Alice felt there was no denying that. `Of course it would be all the better,’ she said: `but it wouldn’t be all the better his being punished.’

`You’re wrong there, at any rate,’ said the Queen: `were you ever punished?’

`Only for faults,’ said Alice.

`And you were all the better for it, I know!’ the Queen said triumphantly.

`Yes, but then I had done the things I was punished for,’ said Alice: `that makes all the difference.’

`But if you hadn’t done them,’ the Queen said, `that would have been better still; better, and better, and better!’ Her voice went higher with each `better,’ till it got quite to a squeak at last.

– Lewis Carrol, Through the Looking Glass

I had a conversation with Swaminathan S. Anlesaria Aiyer, famed economist and columnist a couple of years ago which reminds me of this one. We were discussing farmer suicides in Andhra Pradesh. He declaimed that people commit suicide for all sorts of reasons that need not have anything to do with financial insolvency. To support this he gave the example of his brother who committed suicide despite not being insolvent. Therefore to link the farmer suicides to insolvency would be inaccurate if not ridiculous.

Some of us may find the last word in that sentence self-referential.


The current upheaval in Andhra Pradesh has been caused by the report that 30 people have committed suicide within a period of 45 days allegedly to escape the coercive methods of microfinance agents. One report suggested that some agents may have have encouraged borrowers to commit suicide in order to claim insurance. 17 of the borrowers were SKS clients, and as a result, the CEO was sacked, the media got their collective knickers in a twist and Vikram Akula issued a statement which said that none of these 17 had defaulted on their payments. I imagine Mr. Aiyer would nod approvingly at this point given his post on the 24th http://swaminomics.org/?p=1907, but what is going on?

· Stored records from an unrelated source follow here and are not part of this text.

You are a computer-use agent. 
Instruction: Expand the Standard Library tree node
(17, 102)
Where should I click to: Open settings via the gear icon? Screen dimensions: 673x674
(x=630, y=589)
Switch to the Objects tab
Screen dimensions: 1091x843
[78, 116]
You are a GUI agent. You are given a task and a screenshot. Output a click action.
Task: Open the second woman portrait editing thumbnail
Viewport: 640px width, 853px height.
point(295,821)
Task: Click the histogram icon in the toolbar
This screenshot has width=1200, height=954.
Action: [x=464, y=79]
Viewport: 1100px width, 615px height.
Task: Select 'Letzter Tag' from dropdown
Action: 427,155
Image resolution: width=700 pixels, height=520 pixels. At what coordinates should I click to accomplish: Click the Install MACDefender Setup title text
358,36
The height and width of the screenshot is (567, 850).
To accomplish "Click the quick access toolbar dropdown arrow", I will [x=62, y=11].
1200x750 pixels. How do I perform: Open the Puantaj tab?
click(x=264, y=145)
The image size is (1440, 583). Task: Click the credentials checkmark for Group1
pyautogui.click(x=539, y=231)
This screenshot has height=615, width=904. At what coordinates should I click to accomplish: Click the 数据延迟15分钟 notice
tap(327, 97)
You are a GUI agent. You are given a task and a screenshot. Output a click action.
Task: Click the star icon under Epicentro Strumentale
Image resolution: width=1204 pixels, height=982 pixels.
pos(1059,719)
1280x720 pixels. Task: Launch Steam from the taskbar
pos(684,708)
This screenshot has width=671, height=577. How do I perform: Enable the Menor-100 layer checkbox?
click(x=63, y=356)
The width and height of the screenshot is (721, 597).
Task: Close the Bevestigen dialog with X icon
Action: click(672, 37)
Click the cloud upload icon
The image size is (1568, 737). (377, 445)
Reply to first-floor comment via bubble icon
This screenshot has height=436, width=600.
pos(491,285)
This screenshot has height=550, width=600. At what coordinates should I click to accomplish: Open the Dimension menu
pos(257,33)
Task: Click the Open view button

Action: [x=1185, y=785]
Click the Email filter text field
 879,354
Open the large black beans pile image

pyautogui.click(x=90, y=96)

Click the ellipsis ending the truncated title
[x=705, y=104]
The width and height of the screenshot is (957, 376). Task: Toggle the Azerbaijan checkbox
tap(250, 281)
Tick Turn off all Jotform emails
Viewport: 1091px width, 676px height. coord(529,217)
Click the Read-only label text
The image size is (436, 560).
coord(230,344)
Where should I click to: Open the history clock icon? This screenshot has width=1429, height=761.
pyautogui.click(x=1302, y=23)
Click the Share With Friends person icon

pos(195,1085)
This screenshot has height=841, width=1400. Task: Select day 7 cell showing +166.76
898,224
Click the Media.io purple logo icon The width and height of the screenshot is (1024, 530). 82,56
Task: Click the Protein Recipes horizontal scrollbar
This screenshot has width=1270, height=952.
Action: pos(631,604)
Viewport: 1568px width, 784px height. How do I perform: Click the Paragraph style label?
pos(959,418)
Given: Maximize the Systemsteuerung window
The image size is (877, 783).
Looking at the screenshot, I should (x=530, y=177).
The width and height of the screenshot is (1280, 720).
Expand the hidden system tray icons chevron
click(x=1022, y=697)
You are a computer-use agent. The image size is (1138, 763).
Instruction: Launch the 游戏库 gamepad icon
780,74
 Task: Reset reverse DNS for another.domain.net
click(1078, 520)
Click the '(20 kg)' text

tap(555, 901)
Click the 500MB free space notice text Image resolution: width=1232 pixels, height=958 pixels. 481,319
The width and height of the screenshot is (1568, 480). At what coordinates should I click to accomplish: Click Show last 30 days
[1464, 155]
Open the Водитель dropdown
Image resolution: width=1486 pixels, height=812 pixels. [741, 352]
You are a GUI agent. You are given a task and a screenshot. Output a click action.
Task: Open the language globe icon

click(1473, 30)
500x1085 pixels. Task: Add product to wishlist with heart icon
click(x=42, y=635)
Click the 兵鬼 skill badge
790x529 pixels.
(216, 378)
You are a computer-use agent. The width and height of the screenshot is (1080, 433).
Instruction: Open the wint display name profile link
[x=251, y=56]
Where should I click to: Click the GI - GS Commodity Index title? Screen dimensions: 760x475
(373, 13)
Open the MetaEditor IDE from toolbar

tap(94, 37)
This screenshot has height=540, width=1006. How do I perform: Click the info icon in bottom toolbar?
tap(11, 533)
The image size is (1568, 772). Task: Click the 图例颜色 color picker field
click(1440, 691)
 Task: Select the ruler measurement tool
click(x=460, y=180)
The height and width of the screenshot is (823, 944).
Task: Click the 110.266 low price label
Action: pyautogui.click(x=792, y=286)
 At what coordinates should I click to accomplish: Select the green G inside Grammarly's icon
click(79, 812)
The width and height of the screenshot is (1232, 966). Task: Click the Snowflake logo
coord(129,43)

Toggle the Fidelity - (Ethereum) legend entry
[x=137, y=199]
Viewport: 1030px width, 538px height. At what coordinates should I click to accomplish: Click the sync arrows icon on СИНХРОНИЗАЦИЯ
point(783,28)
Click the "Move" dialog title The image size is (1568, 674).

Something is obviously rotten in the state of Denmark, and the governements’ decision to curb interest rates is unlikely to solve the latent problems. There are vested interests here, as the growth of private microfinance has challenged the success of the state-backed SHG lending model. I have come across situations where women in self-help groups have been actively dissuaded from borrowing from private players while conducting research in rural Andhra Pradesh. The self-interested nature of the governements’ response is hard to deny.

What of for-profit MFIs? Somehow the garb of victimhood seems ill-fitting. If we are to take Akula’s statement at face value, then 17 of the 30 suicides were caused by factors other than micro-credit debt. What of the 13 others? Let’s lay this question aside for a moment and look at the way that the microfinance model works. The essense lies in the concept of group liability, the beauty and some might say deviousness of the scheme is breathtaking. With any credit scheme, the hardest part is screening and monitoring clients. When you lend to a group, the group is jointly liable, and thereby takes on the responsibility of monitoring the loans internally. This utilises the spy-on-your-neighbour brand of social capital. Highly effective, which explains the high rates of repayment despite the fact that close to 70%(estimated) of loans are used for consumption, or non-productive purposes. That then begs the question, what can the microfinance agent do to drive you to suicide that your friends and neighbours can’t or won’t do? Money-lenders have long been the boogie-man in the rural economy, but mass suicide has not been their forte, their means have been subtler. Interlinked markets and a position of authority have allowed them the ability to extract payment in kind. According to the data we collected in 6 villages across three districts in 2006, the average family had about 3 active loans at any given time, with 20% of the sample reporting upto 5. In 30% of these cases, the households did not believe they would ever be able to repay the entire principal owed. Debt is not a new phenomenon. So how does one explain these wasteful deaths?

The farmer suicides in Andhra Pradesh (2004) were linked to a drastic fall in the prices of agricultural commodities, particularly edible oil. Ground-nut farmers were badly affected by the state governments’ decision to import cheap palm oil as a substitute, after offering sops to farmers in order to get them to switch to ground-nut cultivation. The decision to end one’s life comes presumably when all hope is lost, and if nothing else these deaths signify a desperation that is hard to fathom. The learned Mr Aiyer dismisses isolvency as a possible cause. Perhaps we can lay it down to coincidence.

The curbing of private microfinance is not necessarily a bad thing, given that many observers have expressed concern over the future impact of large-scale indiscriminate lending. A ceiling on interest rates may benefit borrowers in the short-term. However the larger questions surrounding the efficacy of Microfinance as a poverty alleviation measure, and its long term impact remain unexplored.